Von Michael Bock 02.07.2012, 05:45

Bündnis 90/Die Grünen haben beim Landesparteitag am Sonnabend in Halle ihre Doppelspitze bestätigt. Die Grünen rechneten mit der Politik der schwarz-roten Landesregierung ab.

Halle l Es dauert nicht mehr allzu lange, da gehen die Landespolitiker in die parlamentarische Sommerpause. "Wovon will sich die Landesregierung denn erholen?", fragt Cornelia Lüddemann spitz. Kecker Zwischenruf des Landtagsabgeordneten Sebastian Striegel: "Vom Streit!"

Das ist der ganz wenigen Momente, in denen beim Grünen-Parteitag mal so was wie Stimmung aufkommt. Ansonsten plätschert der Parteitag an diesem heißen Sommertag vor sich hin. Bundeschef Cem Özdemir ist da - und schnell wieder weg. Er muss nach Hause, seine Frau bei der Kinderbetreuung ablösen. Vorschläge werden müde durchgewinkt. Zum Leitantrag ("Den sozialökologischen Wandel in Sachsen-Anhalt gestalten") gibt es keine Wortmeldung, die Abstimmung ist nur Formsache. Es gibt zwei Enthaltungen, alle anderen sind dafür.

"Ehestandskredit? Es ist mehr als weltfremd, sich bei der DDR zu bedienen"

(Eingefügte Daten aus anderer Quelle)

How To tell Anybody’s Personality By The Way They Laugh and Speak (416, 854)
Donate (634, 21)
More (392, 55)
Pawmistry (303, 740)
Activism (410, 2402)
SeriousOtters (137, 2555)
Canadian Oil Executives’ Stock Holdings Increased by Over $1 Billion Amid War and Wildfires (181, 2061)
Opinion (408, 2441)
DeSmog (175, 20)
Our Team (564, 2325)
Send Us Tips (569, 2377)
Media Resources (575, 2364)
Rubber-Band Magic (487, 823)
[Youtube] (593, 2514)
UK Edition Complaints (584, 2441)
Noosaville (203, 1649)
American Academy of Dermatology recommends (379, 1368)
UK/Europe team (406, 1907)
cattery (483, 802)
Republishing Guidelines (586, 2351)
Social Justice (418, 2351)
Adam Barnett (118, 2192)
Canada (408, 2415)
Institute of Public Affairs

Landeschefin Cornelia Lüddemann

Bei der Wahl der Doppelspitze bleibt alles beim Alten. Cornelia Lüddemann und Sebastian Lüdecke werden mit respektablen Wahlergebnissen im Amt als Landesvorsitzende bestätigt. Alles ist so überraschend wie das Happyend bei einer Liebesschnulze.

Die Grünen schwelgen in innerparteilicher Harmonie. Nur ab und zu kommt ein wenig Selbstkritik. Etwa bei der Erkenntnis, dass in der Partei, die so viel Wert auf Gleichstellung legt, nur 34 Prozent der Mitglieder Frauen sind.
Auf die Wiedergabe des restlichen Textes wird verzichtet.